May 07, 2016
4 min watch
Save

VIDEO: Improving treatment options yielding better results for comorbidities in patients with diabetes

WASHINGTON – There are a number of good options for managing kidney disease and hyperkalemia in patients with diabetes, but clinicians must be aware of contraindications, said George L. Bakris, MD, Director of the ASH Comprehensive Hypertension Center at the University of Chicago Medicine, at the American College of Physicians Internal Medicine Meeting.

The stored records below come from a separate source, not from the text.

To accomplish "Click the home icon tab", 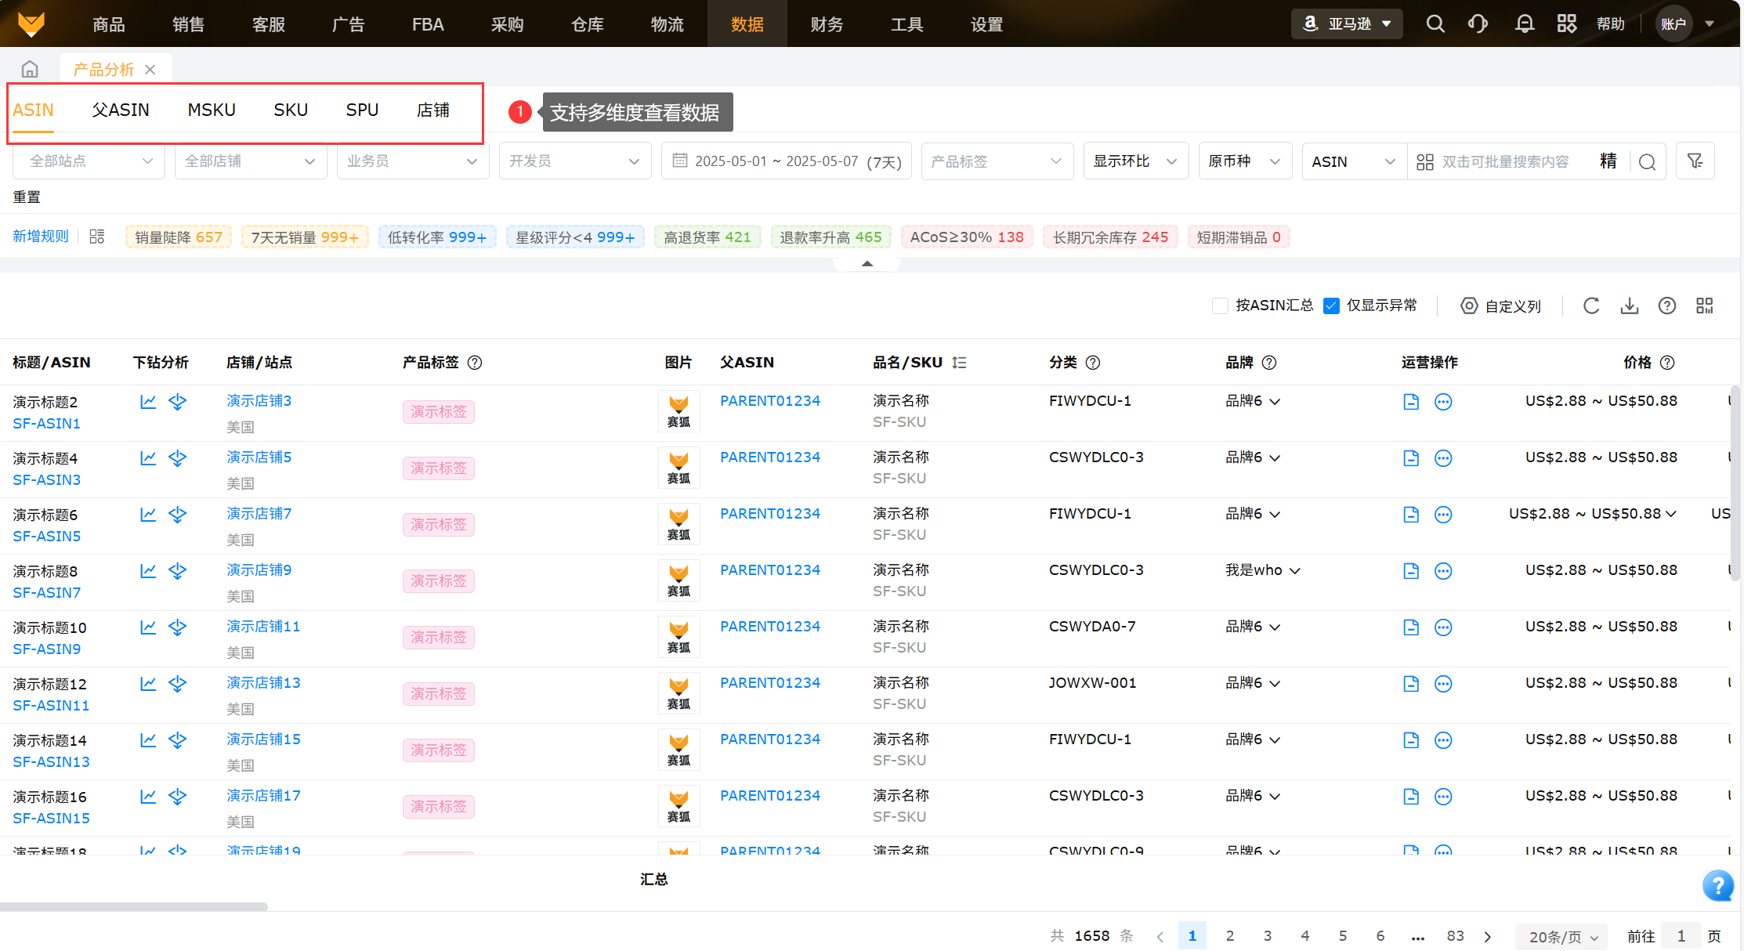I will click(x=30, y=70).
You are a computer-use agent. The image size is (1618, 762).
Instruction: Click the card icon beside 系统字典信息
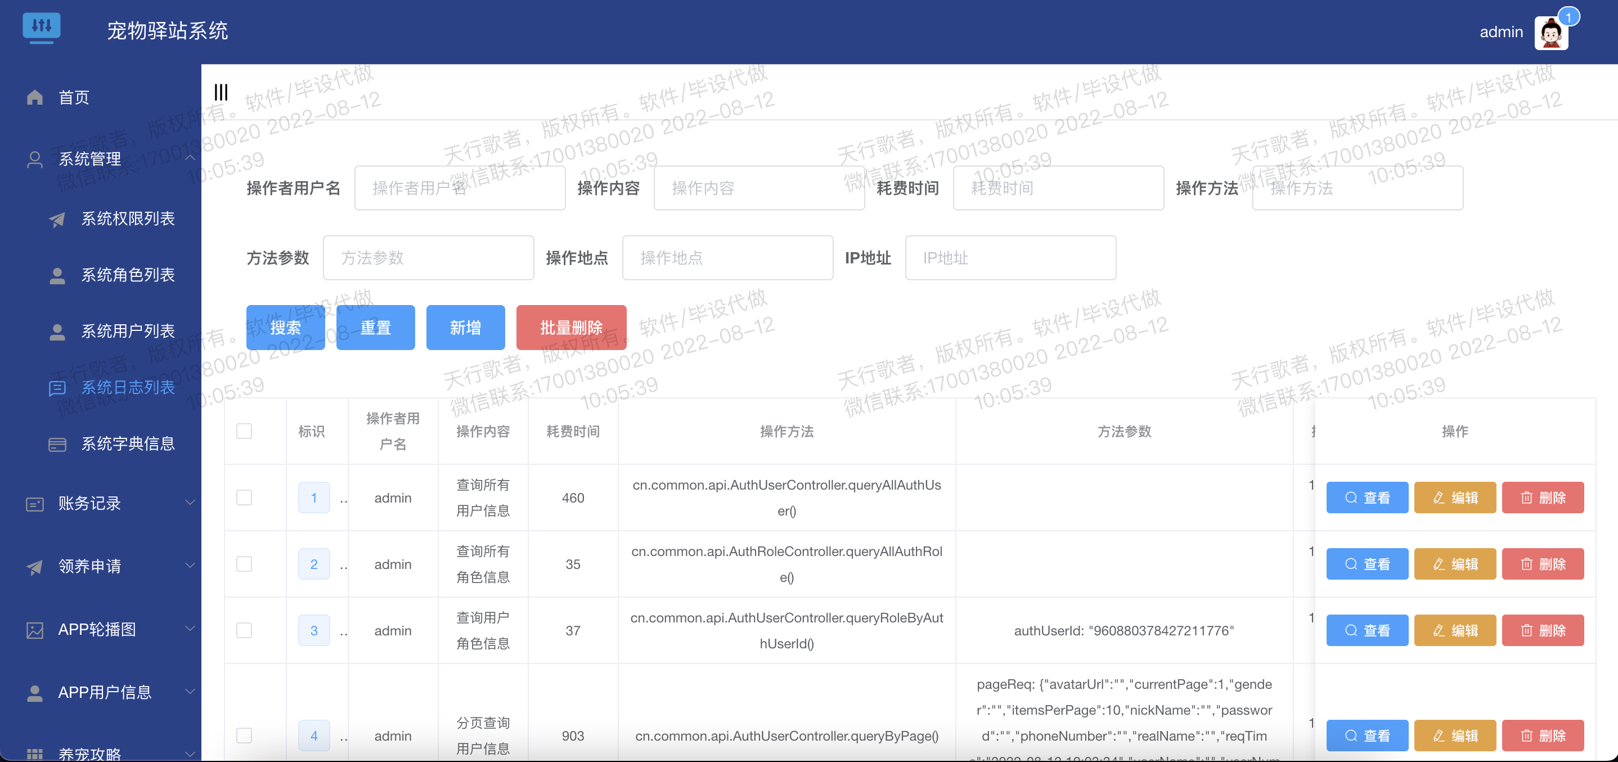(x=57, y=445)
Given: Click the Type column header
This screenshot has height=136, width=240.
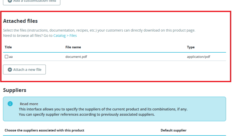Looking at the screenshot, I should click(x=191, y=47).
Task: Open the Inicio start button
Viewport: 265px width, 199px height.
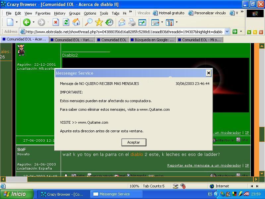Action: 17,194
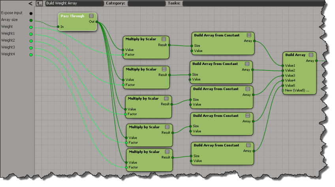Click the Pass Through node's menu icon
This screenshot has height=187, width=335.
(91, 16)
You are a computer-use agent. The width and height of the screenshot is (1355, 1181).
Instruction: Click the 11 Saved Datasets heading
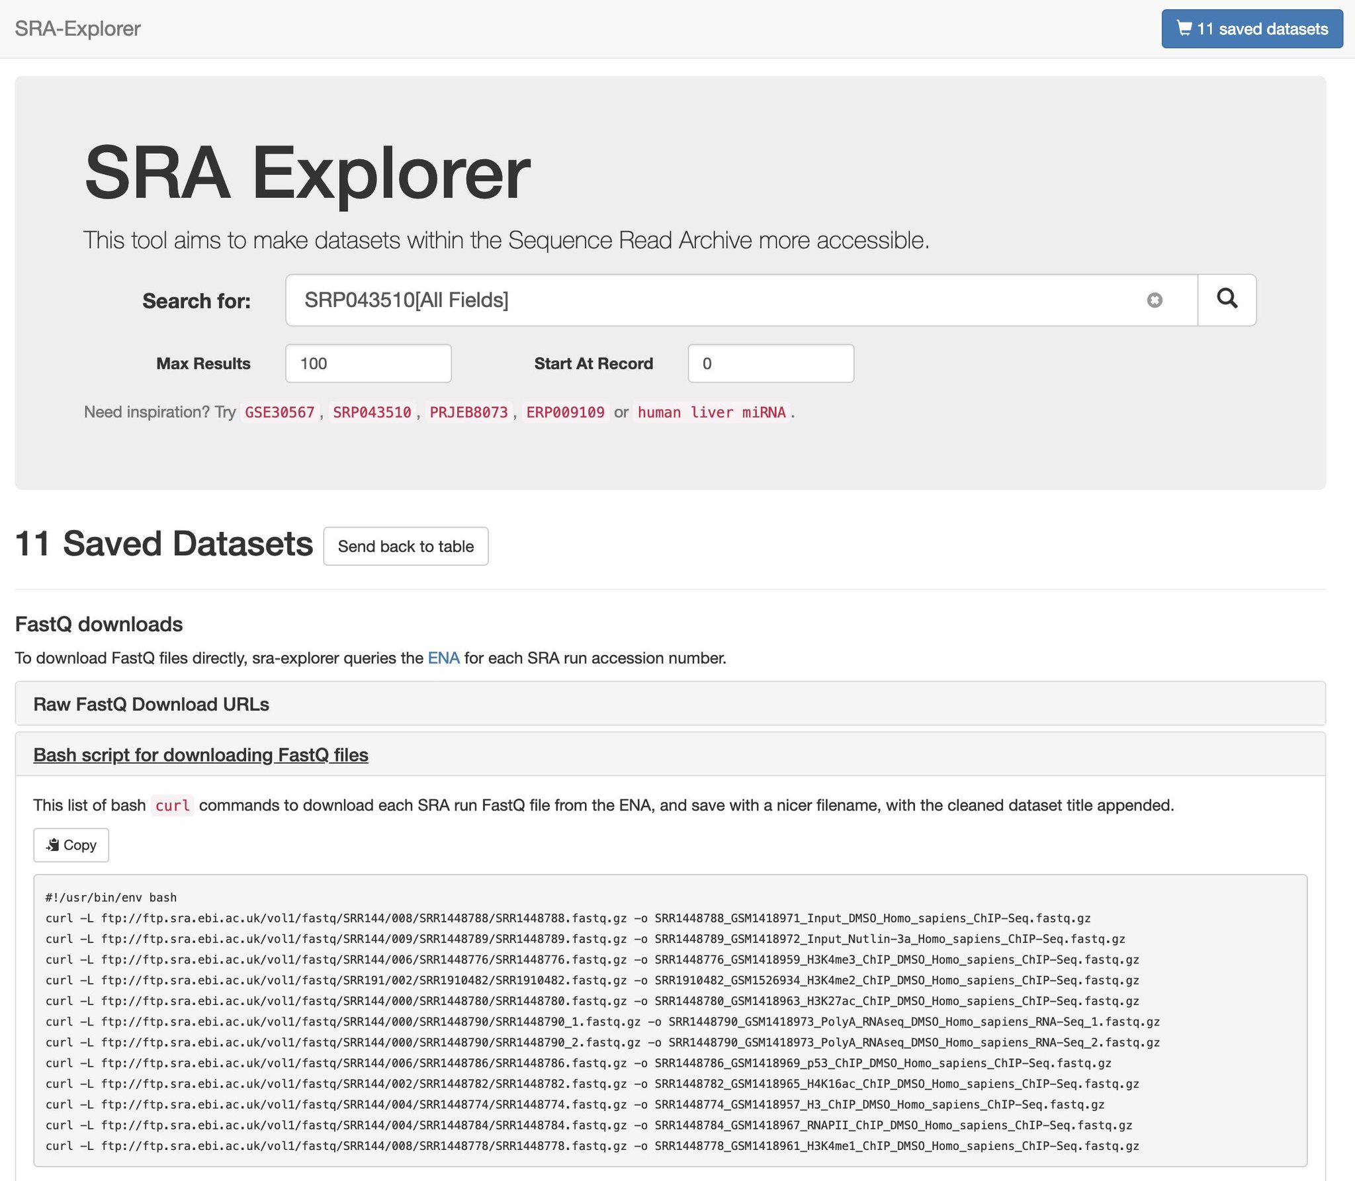(163, 544)
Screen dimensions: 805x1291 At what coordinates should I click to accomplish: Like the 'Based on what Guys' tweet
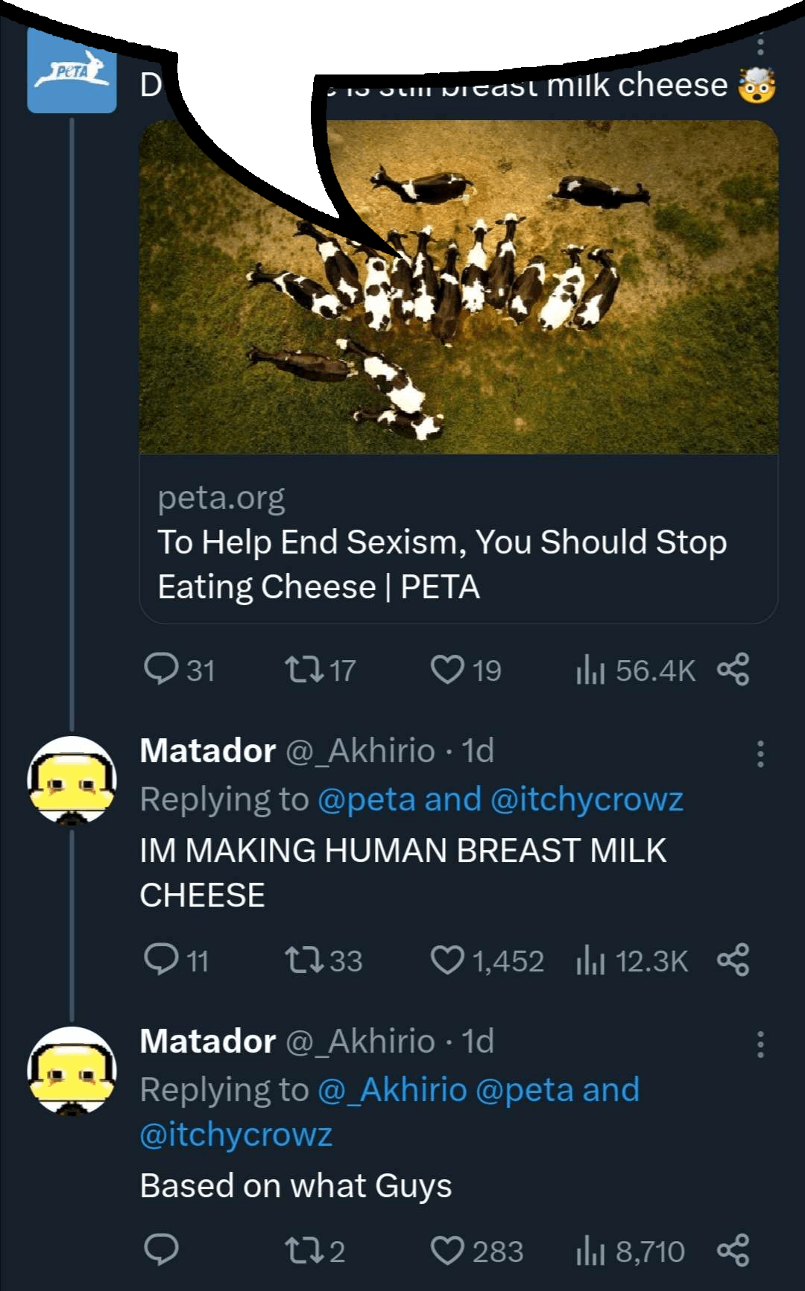(x=447, y=1250)
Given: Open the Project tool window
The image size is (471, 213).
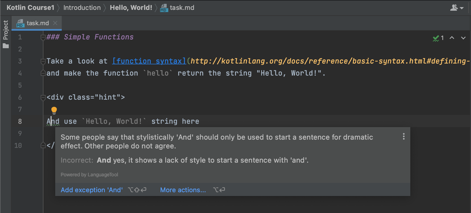Looking at the screenshot, I should (6, 30).
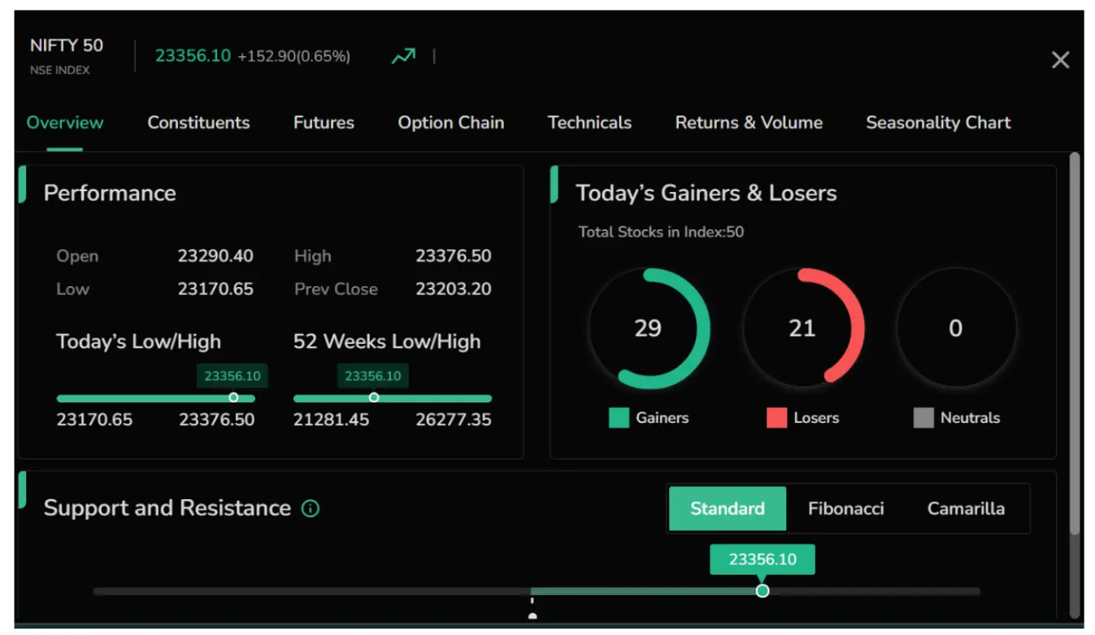
Task: Select the Standard pivot mode
Action: (728, 509)
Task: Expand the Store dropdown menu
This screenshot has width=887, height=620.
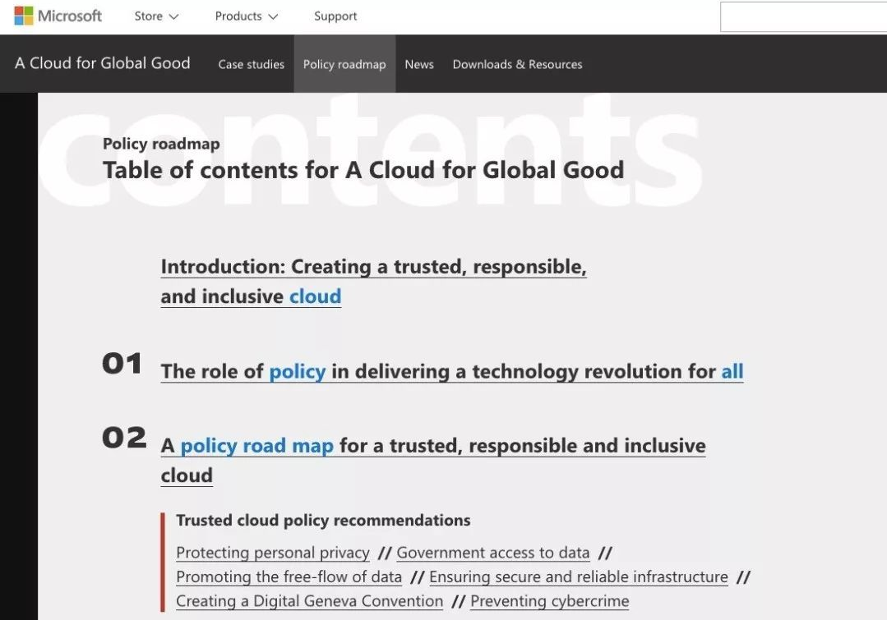Action: pos(156,16)
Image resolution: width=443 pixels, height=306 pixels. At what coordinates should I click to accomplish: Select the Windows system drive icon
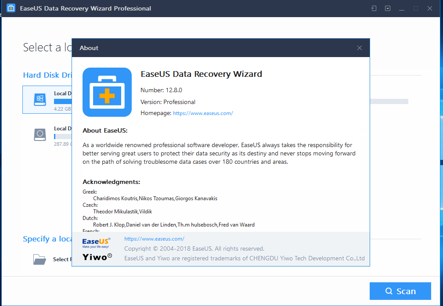40,100
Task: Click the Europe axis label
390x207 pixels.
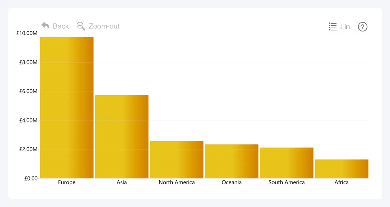Action: point(67,182)
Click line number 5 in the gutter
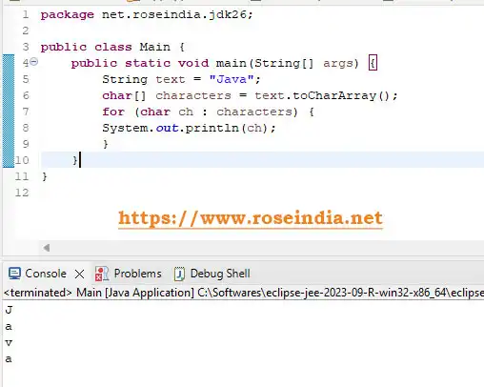The image size is (484, 387). pos(26,79)
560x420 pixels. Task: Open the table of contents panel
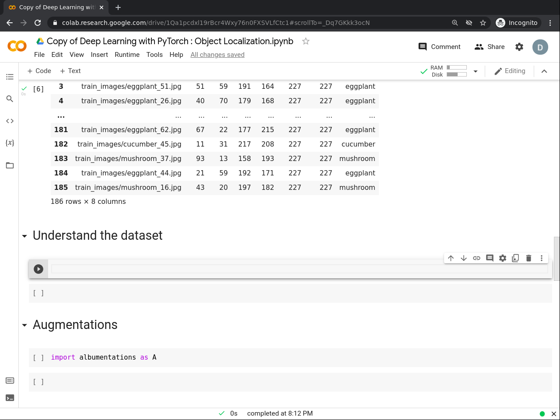coord(10,77)

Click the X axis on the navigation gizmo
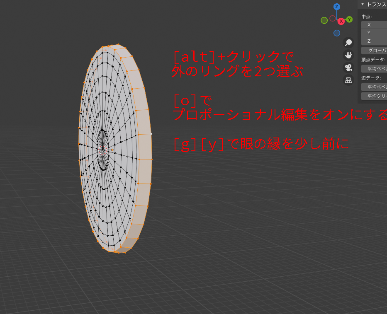341,21
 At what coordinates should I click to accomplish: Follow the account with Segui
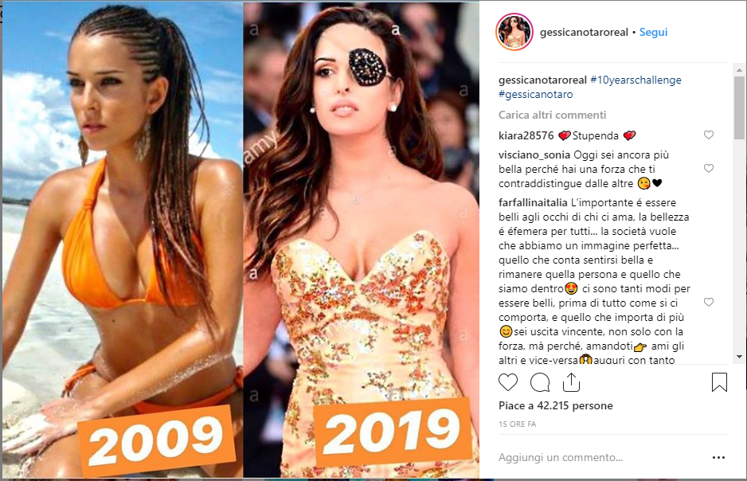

Kidney disease is a significant comorbidity for patients with diabetes, resulting in an average reduction in kidney function of 5-8 ml/min/year, Bakris said. However, appropriate use of ACE inhibitors and angiotensin receptor blockers, and effective management of cholesterol glucose, this rate is 2 ml/min/year for many patients.

“We haven’t stopped it, but we have made a significant impact in it, he said.

ACE inhibitors and angiotensin receptor blockers should be used in patients with advanced kidney diseases, however they are not appropriate for use in normotensive patients with diabetes, as they have not been shown to have a protective effect, and may be associated with significant side effects, Bakris said.

Patients with estimated glomerular filtration rates (eGFR) below 30-45 mL/min/1.73 m2 are considered to be at very high risk for developing hyperkalemia and require treatment. Patients with eGFR greater than 60 mL/min/1.73 m2 are at low risk, but should avoid NSAIDs, should not be prescribed high doses of ACE inhibitors or angiotensin receptor blockers, and should be counseled to avoid high potassium food, such as tomatoes, potatoes and bananas, Bakris said.

Newer treatment options will assist in the management of hyperkalemia, with patiromer (Veltassa, Relypsa) approved late last year, and ZS-9 (sodium zirconium cyclosilicate, ZS Pharma Inc.) currently under FDA review, and expected to be available by the end of the year, Bakris said. These potassium binding agents are expected to replace kayexalate as preferred therapies, he added.